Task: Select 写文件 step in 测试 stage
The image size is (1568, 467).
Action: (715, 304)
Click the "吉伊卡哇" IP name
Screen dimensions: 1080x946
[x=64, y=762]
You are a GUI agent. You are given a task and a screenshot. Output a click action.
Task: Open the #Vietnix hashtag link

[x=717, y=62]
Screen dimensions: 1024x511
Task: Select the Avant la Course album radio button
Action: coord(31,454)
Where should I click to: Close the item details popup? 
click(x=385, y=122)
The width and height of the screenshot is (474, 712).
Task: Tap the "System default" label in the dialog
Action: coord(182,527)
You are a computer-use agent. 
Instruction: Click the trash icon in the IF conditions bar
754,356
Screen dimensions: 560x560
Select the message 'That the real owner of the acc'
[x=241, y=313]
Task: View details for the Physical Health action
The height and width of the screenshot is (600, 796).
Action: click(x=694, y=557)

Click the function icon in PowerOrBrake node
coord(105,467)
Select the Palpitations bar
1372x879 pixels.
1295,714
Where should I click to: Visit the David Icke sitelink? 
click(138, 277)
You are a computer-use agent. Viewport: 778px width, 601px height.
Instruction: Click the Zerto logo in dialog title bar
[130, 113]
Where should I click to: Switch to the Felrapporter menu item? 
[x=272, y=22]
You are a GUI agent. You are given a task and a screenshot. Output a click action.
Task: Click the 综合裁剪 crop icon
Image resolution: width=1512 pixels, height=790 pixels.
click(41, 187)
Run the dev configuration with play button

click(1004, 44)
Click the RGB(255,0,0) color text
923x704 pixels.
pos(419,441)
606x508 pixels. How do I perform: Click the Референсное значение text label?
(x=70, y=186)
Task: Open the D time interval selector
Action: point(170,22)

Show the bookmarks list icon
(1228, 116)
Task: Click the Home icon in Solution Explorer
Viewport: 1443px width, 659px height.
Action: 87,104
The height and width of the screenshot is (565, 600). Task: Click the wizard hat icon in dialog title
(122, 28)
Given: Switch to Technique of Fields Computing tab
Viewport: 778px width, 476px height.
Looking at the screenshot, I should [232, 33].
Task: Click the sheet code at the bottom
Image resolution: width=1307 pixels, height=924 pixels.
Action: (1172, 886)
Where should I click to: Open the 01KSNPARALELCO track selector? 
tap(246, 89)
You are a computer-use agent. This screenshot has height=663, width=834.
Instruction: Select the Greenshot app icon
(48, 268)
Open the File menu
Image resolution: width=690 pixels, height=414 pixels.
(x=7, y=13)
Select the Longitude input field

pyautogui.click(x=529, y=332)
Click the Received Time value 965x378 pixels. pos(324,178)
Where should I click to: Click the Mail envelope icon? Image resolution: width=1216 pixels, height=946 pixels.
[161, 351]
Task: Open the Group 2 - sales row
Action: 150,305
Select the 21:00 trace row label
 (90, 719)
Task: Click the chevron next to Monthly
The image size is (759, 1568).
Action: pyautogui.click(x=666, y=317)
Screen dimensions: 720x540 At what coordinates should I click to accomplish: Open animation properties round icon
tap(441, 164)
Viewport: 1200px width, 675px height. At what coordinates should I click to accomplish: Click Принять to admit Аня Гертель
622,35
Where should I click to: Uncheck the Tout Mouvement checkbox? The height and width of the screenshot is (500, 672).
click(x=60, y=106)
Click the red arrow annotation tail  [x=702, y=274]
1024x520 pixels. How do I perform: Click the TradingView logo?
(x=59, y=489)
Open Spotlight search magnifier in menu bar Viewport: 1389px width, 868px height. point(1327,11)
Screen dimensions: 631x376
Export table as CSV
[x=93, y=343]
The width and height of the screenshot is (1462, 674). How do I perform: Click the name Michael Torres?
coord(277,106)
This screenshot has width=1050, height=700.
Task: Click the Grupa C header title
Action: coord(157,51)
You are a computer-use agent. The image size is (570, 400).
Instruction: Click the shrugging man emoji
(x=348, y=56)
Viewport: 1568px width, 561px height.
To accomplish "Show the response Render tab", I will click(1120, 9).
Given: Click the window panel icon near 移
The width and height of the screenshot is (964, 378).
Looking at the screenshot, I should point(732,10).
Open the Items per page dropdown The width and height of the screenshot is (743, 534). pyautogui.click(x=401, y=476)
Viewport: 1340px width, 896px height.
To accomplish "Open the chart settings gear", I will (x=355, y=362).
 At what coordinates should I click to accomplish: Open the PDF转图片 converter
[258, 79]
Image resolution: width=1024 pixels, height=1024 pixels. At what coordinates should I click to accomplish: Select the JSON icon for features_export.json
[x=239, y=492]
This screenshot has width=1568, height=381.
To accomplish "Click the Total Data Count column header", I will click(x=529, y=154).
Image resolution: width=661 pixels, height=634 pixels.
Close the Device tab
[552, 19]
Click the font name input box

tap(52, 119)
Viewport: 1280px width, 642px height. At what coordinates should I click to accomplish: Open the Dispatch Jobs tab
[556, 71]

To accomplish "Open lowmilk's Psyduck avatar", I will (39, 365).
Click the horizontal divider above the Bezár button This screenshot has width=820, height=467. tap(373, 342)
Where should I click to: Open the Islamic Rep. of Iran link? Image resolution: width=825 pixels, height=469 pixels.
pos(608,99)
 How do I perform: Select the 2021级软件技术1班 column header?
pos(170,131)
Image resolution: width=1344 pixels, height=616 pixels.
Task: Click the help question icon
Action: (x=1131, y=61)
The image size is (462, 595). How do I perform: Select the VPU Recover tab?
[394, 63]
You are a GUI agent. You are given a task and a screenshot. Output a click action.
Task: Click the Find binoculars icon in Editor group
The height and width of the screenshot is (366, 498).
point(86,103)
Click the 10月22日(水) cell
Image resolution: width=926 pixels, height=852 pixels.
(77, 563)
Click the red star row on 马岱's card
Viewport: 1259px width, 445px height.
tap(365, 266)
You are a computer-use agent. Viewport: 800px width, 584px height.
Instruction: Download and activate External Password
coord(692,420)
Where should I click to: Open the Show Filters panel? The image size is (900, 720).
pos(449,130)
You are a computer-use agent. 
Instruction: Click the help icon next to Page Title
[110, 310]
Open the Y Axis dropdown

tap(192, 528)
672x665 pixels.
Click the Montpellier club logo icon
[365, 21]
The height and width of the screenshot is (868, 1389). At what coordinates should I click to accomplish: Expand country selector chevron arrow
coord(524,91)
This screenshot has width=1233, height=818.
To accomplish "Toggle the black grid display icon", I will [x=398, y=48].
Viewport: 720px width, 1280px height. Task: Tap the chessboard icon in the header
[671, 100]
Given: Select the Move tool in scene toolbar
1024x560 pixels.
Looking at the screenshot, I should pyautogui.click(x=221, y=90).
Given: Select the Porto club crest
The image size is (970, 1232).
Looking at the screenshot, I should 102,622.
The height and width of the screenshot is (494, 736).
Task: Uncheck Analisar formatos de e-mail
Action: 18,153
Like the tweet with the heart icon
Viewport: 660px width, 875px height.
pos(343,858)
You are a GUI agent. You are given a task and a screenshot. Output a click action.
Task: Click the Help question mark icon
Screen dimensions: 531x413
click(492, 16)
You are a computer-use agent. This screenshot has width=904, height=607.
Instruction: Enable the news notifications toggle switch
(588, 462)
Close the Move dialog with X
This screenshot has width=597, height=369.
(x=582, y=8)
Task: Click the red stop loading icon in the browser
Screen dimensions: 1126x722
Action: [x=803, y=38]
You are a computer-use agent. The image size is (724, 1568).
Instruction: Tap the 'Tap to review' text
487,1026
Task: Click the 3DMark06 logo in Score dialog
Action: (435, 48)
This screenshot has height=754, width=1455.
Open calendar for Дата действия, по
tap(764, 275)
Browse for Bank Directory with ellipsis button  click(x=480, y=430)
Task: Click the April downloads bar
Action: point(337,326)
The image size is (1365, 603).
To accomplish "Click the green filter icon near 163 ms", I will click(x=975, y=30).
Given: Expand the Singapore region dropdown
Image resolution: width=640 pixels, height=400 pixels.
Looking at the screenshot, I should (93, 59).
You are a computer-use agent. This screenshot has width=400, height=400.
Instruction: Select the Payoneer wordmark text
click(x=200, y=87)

§ **Exercise description**
Taking the line with "Instruction: Select the Payoneer" as the first, copy every line through the end of the entries above exactly, with no others.

§ **Task result**
Instruction: Select the Payoneer wordmark text
click(x=200, y=87)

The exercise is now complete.